Phase 4 — Design Brief
Produce a design brief for the visual/design team:
design_brief:
document_type: whitepaper
page_count: [N]
brand_guidelines_location: ""
primary_color: ""
secondary_color: ""
cover_image_concept: "" # describe the visual concept for the cover
section_dividers: true
callout_box_style: "" # color, border, icon
charts_to_produce:
- chart_type: "" # bar, line, pie, matrix
data: "" # exact data to plot
title: ""
source: ""
diagrams_to_produce:
- description: "" # e.g. "3-step framework diagram showing old vs. new approach"
headshot_needed: false # for author bio section
deadline: ""
Phase 5 — Distribution & Lead Capture
5.1 Gated Landing Page Requirements
Headline: [Whitepaper title — benefit-oriented]
Subheadline: [One sentence: who should read this and what they'll gain]

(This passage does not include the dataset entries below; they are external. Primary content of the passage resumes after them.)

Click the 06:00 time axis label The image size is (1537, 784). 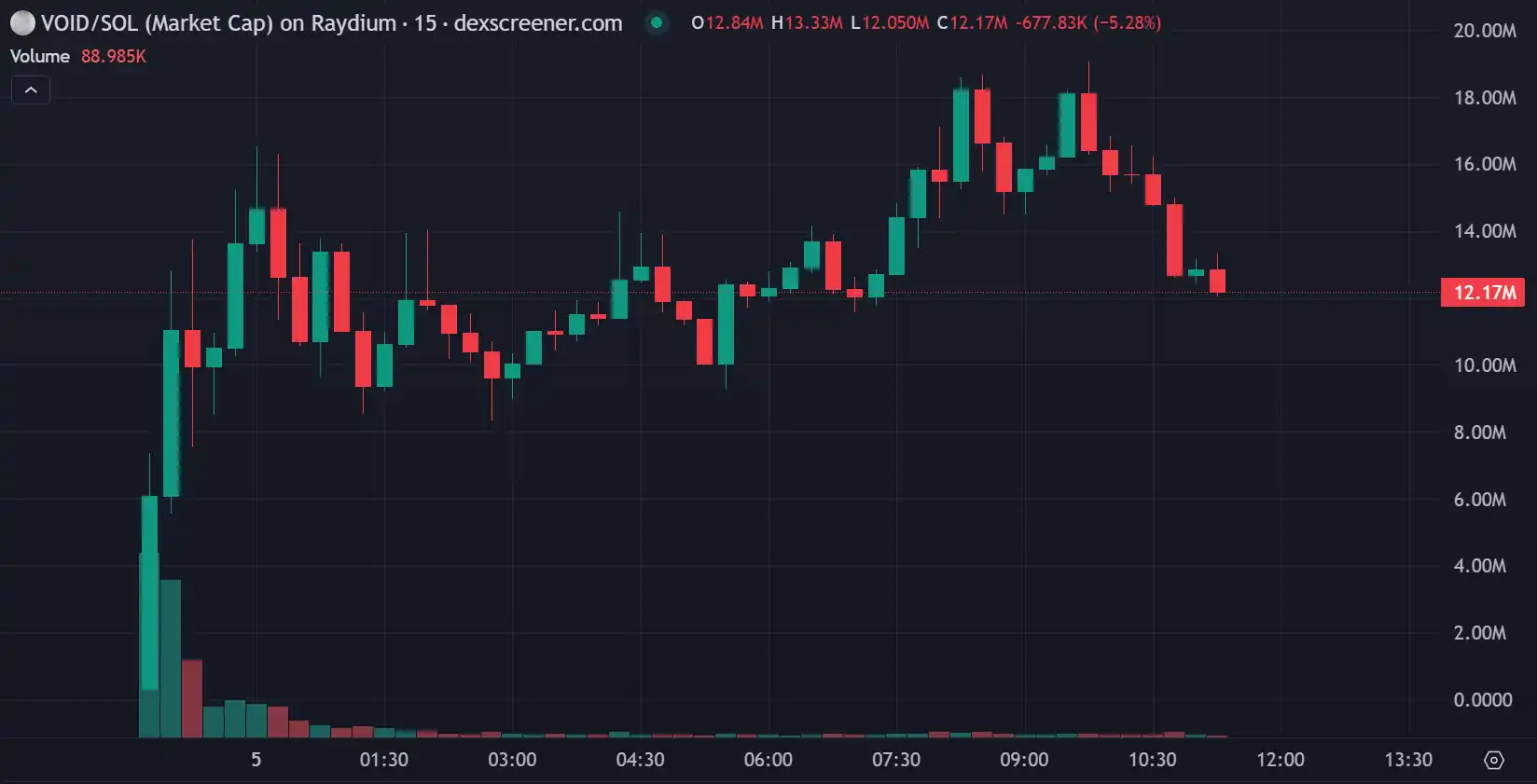tap(768, 760)
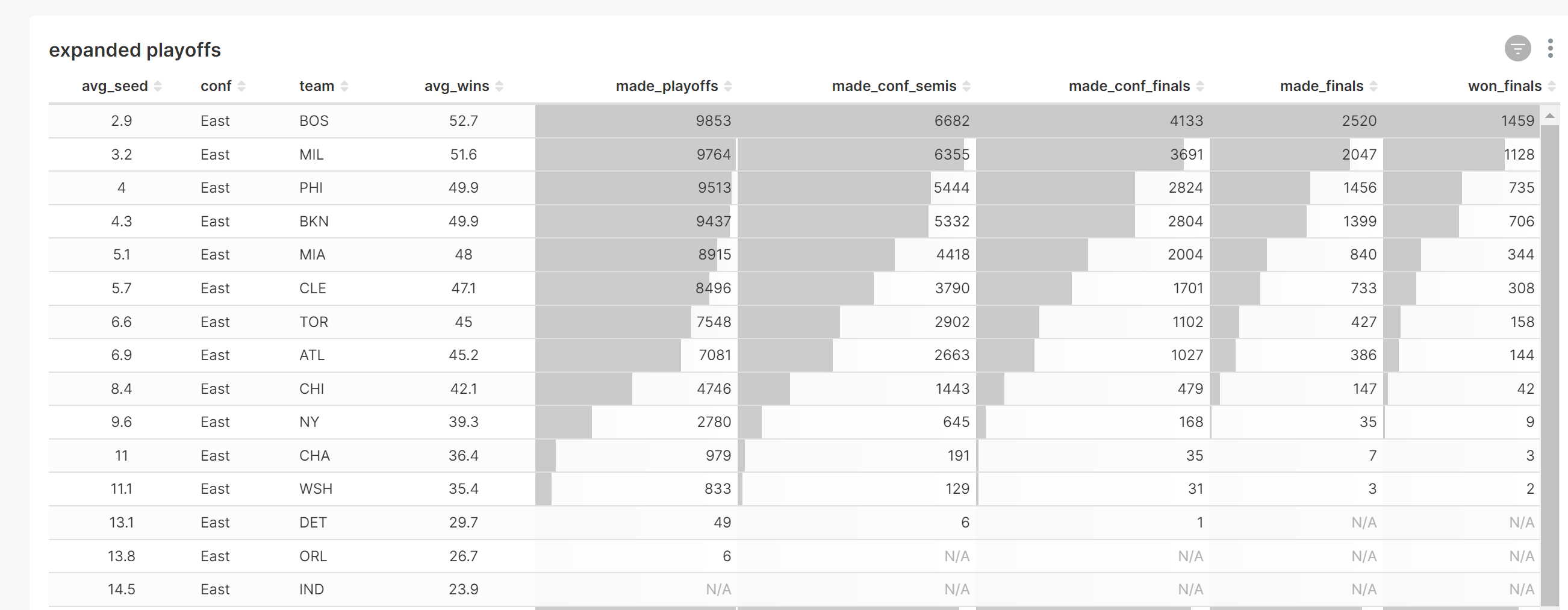Sort by the avg_seed column arrows

pos(158,87)
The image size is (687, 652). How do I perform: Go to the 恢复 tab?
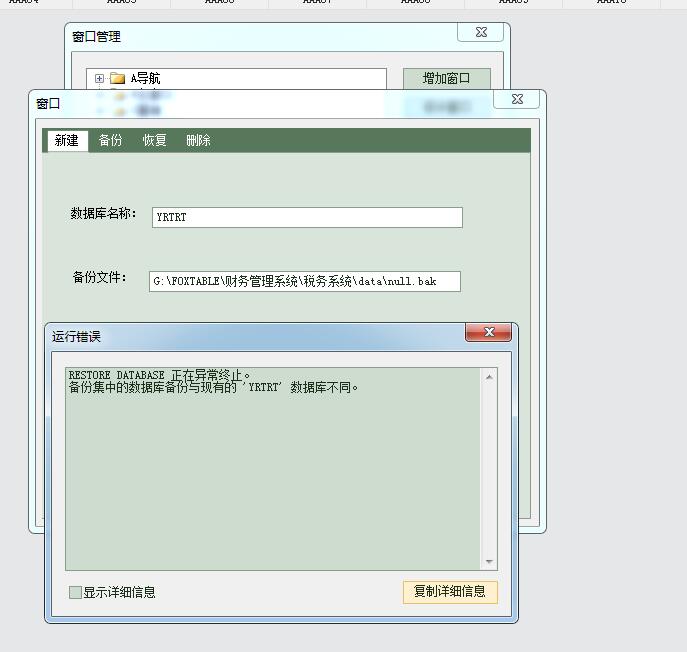click(154, 141)
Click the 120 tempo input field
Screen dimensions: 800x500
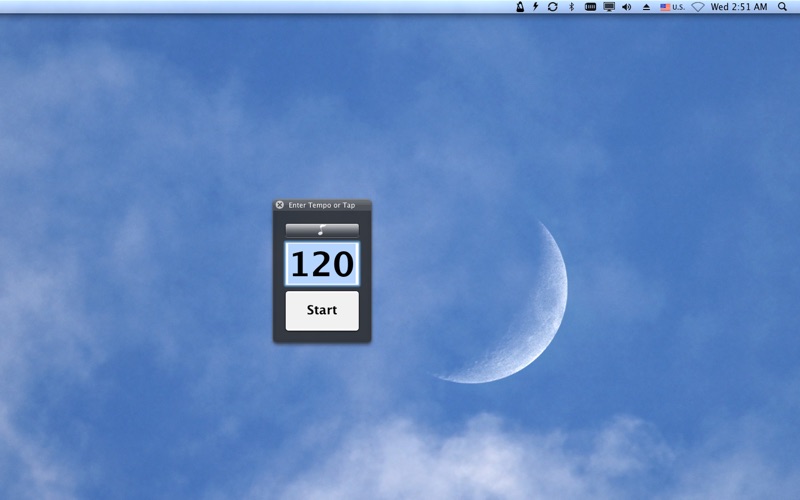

Bullets: 3–5 specific things the reader will learn
Form fields: First name, Last name, Business email, Company, Job title
CTA button: "Download the Whitepaper" (not "Submit")

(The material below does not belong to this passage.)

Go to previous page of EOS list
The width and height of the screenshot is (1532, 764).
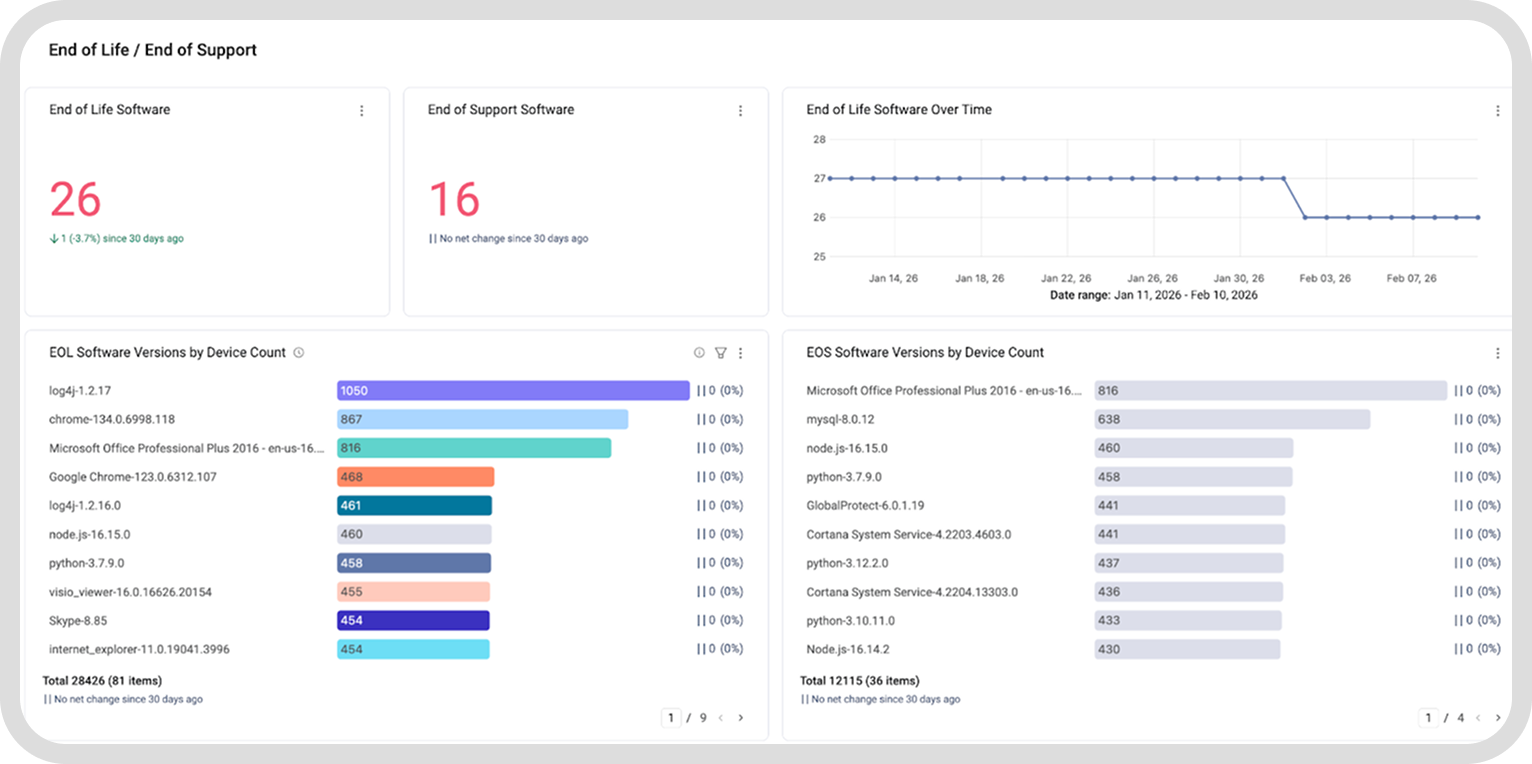pos(1478,718)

Trust signals: Company logos of featured customers OR analyst logos
Privacy note: "We don't share your data. Unsubscribe anytime."
5.2 Distribution Channels
After publication:
| Channel | Action |
|---|---|
| Blog | Publish a 600-word excerpt as a blog post with CTA to download full paper |
| Native article + promoted post targeting ICP persona | |
| Email list | Dedicated send to segmented list (by persona/industry) |
| Sales enablement | Add to CRM as a resource for deal stages 2–4 |
| PR outreach | Pitch whitepaper findings as exclusive data to 5–10 journalists |
| Analyst briefings | Share with relevant Gartner/Forrester analysts covering the space |
| Events | Use as a leave-behind at conferences and webinars |
| Paid promotion | LinkedIn document ads targeting ICP job titles and industries |
| Partner channels | Share with integration partners for co-distribution |
| Community | Post summary in relevant LinkedIn Groups, Slack/Discord communities |
5.3 Lead Routing
All whitepaper downloads route to lead-routing skill:
- Enrich with company data (firmographics, technographics)
- Score based on ICP fit
- Route MQLs to the sales team within 24 hours
- Add to appropriate nurture sequence in CRM
Quality Rules
- No ghostwriting without explicit contributor approval and attribution.

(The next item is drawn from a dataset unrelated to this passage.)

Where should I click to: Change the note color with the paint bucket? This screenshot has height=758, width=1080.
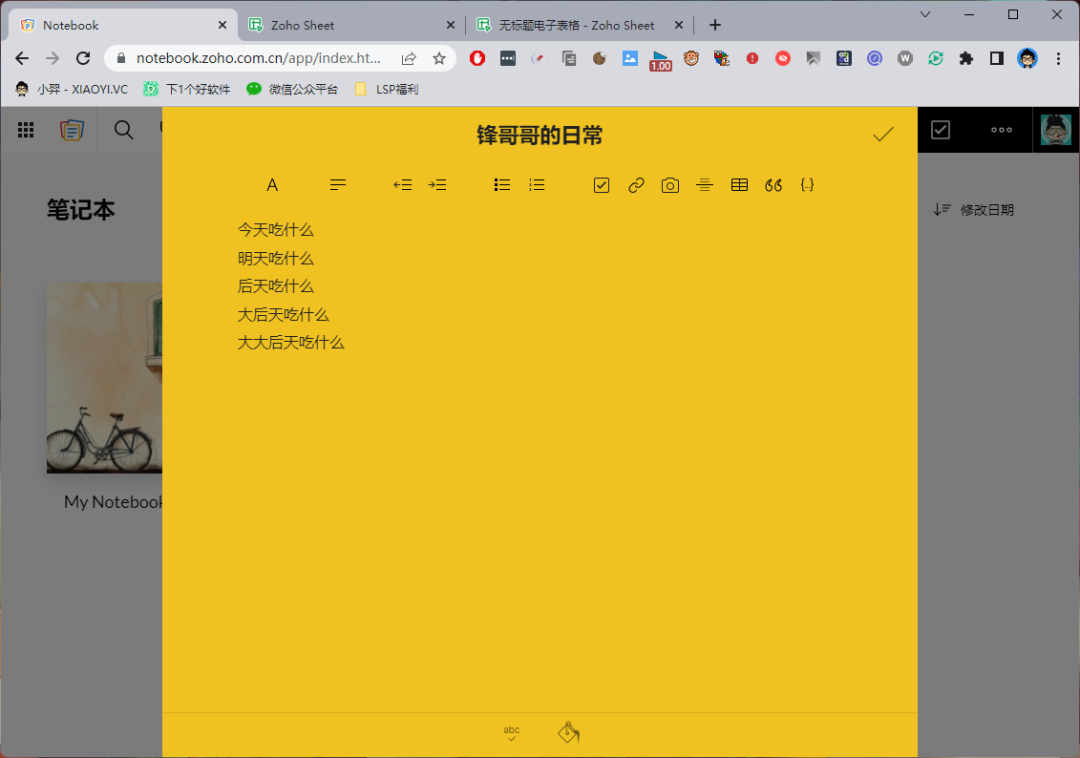pos(568,731)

- All statistics must include source, date, and methodology note.
- Customer case study data requires written approval before publication.
- Competitive comparisons must be factual and documented — no unverifiable claims.
- The whitepaper must not read like a product brochure. Product mentions belong in Section 3 and the CTA only.
- Legal review required for regulatory claims, security benchmarks, or compliance assertions.
- Produce a final proofreading pass for grammar, consistency, and citation accuracy before publishing.